Settling for Scores

In 1979, the psychologist Donald Campbell proposed an axiom. “The more any quantitative social indicator is used for social decision-making,” he wrote, “the more subject it will be to corruption pressures and the more apt it will be to distort and corrupt the social processes it is intended to monitor.” He also wrote: “Achievement tests may well be valuable indicators of general school achievement under conditions of normal teaching aimed at general competence. But when test scores become the goal of the teaching process, they both lose their value as indicators of educational status and distort the educational process in undesirable ways.”

Put simply, when the measure becomes the goal, and when people are punished or rewarded for meeting or not meeting the goal, the measure is corrupted. As Richard Rothstein has shown in his superb monograph, “Holding Accountability to Account,” tying high stakes to measurable goals affects behavior in negative ways in every field, not just education. Judge heart surgeons by the mortality rate of their patients, and they will turn away risky patients. The classic (and probably apocryphal) illustrations of Campbell’s law come from the Soviet Union. When workers were told that they must produce as many nails as possible, they produced vast quantities of tiny and useless nails. When told they would be evaluated by the weight of the nails, they produced enormous and useless nails. The lesson of Campbell’s law: Do not attach high stakes to evaluations, or both the measure and the outcome will become fraudulent.

For the last 16 years, American education has been trapped, stifled, strangled by standardized testing. Or, to be more precise, by federal and state legislators’ obsession with standardized testing. The pressure to raise test scores has produced predictable corruption: Test scores were inflated by test preparation focused on what was likely to be on the test.
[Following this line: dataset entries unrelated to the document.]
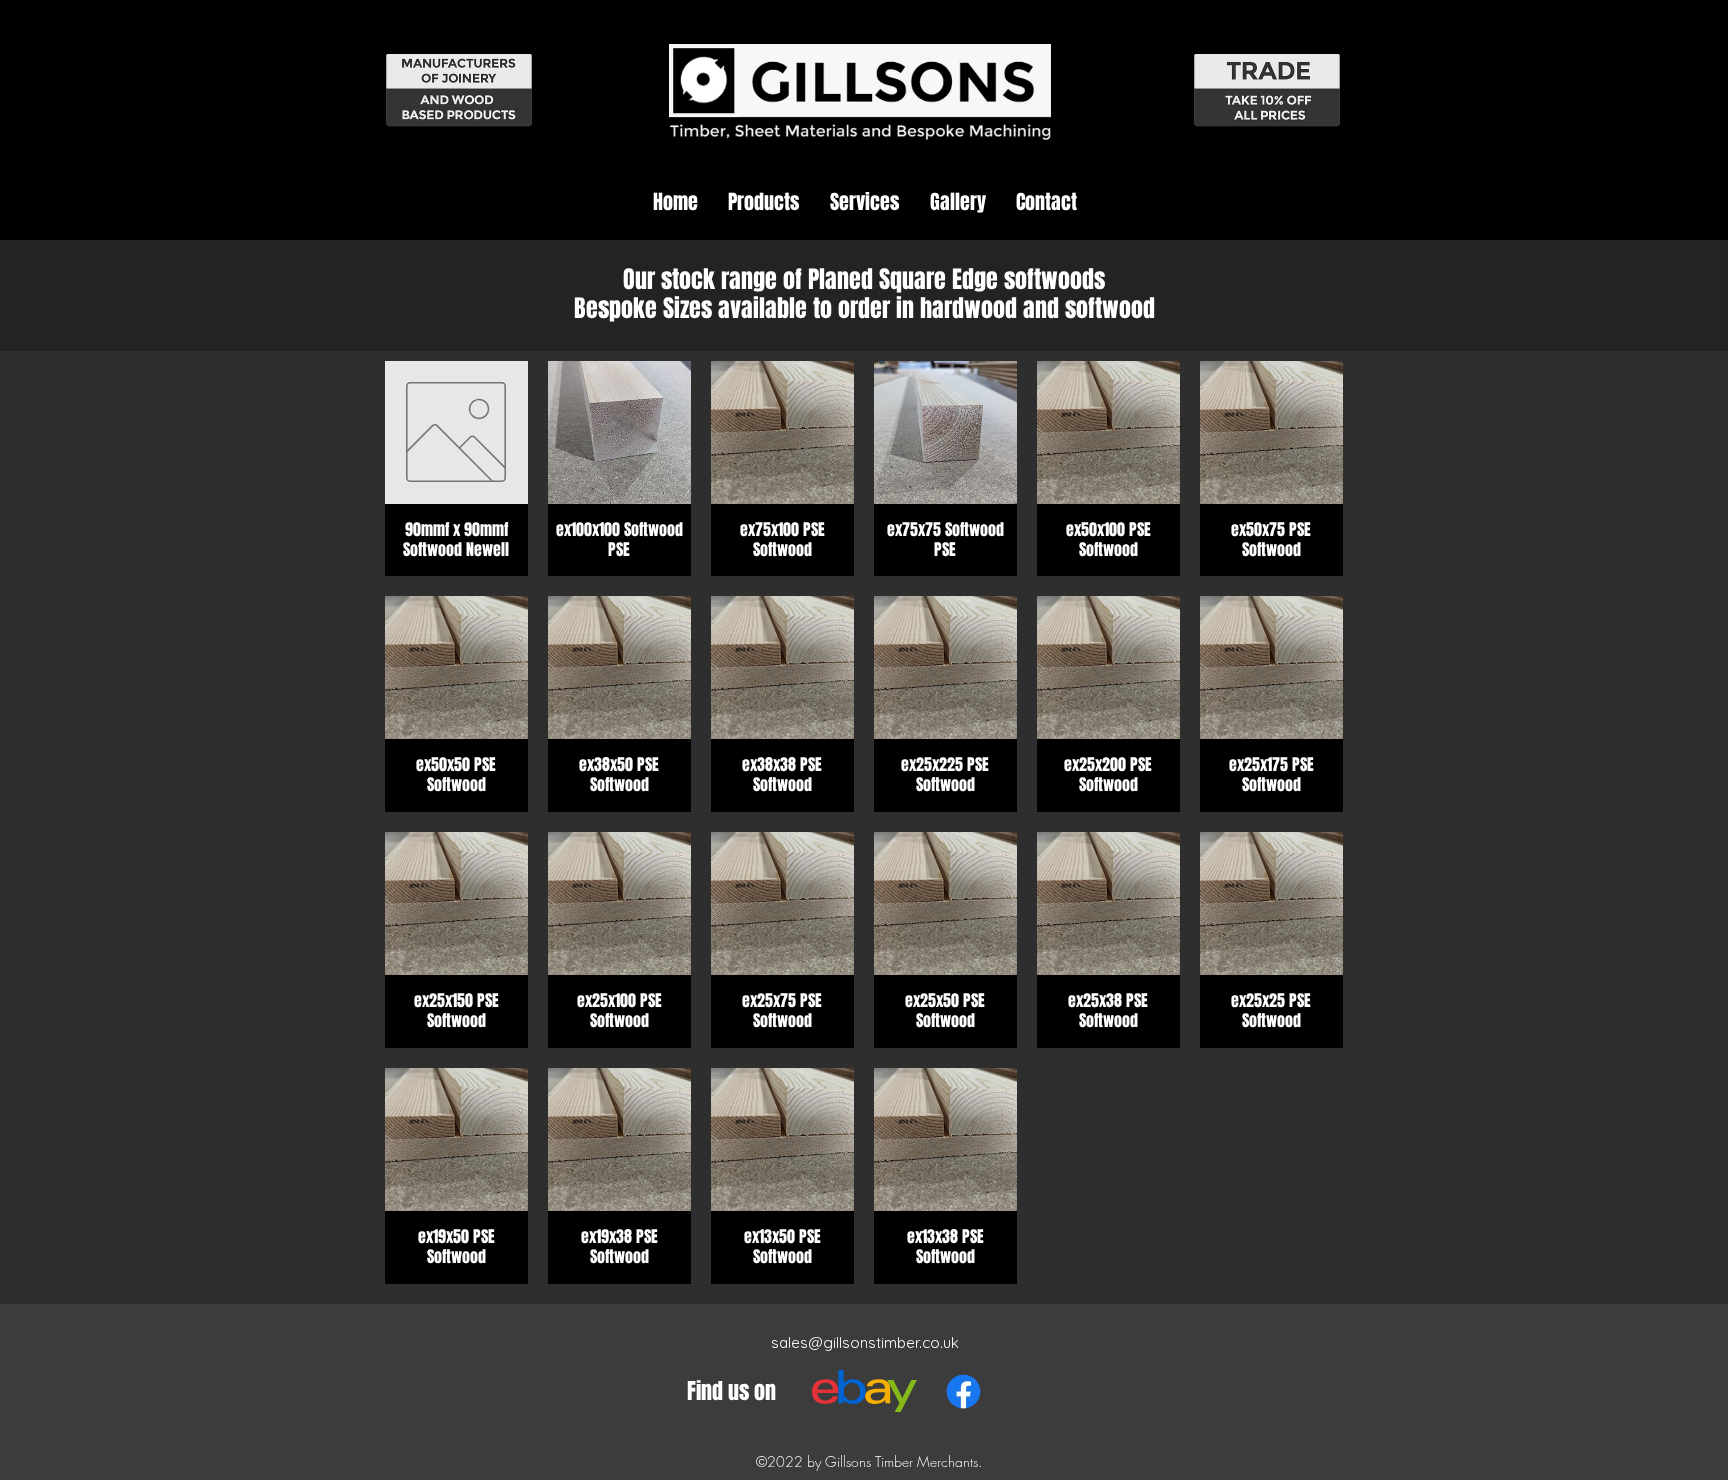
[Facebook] (963, 1391)
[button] (764, 202)
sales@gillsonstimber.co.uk (865, 1342)
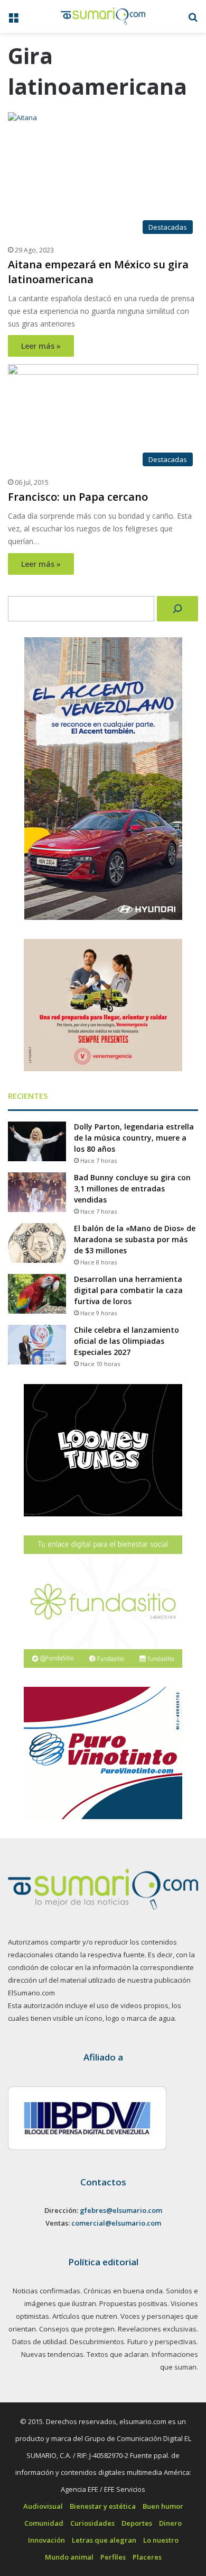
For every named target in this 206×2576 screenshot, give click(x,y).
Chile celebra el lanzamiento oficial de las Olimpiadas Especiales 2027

Some administrators gamed the system by excluding low-scoring students from the tested population; some teachers and administrators cheated; some schools dropped other subjects so that more time could be devoted to the tested subjects.

In his new book, Daniel Koretz, an eminent testing expert at Harvard University, has skillfully dissected the multiple negative consequences of the education reforms of the 2000s, most of them unintended. His title, The Testing Charade: Pretending to Make Schools Better, sums up his conclusion that the reform movement failed badly because of its devotion to high-stakes testing as the infallible measure of educational quality. Koretz says the results of the testing inflated scores and were not valid. But reformers did not withdraw their support for testing even when the harm it inflicted on children and public schools became evident. Some were ignorant of the evidence of failure; others believed tests provided valuable information, despite the corruption of the data by high stakes. Since federal law required states to label schools with low scores as failing, and since those schools were often turned into charter schools, a whole industry benefited from this system—even though the same measures labeled many charters as failing, too. The Every Student Succeeds Act (ESSA), passed in 2015, still requires that every child be tested every year—a practice unknown in any high-performing nation.

Legislators’ and policymakers’ obsession with testing has been locked into place since January 8, 2002, when President George W. Bush signed into law his signature domestic legislation, the No Child Left Behind Act. Before NCLB, every state had its own tests and its own accountability measures, but none was as harsh, punitive, and unrealistic as NCLB. None required every school to reach 100 percent proficiency or face mass firings or closure or both.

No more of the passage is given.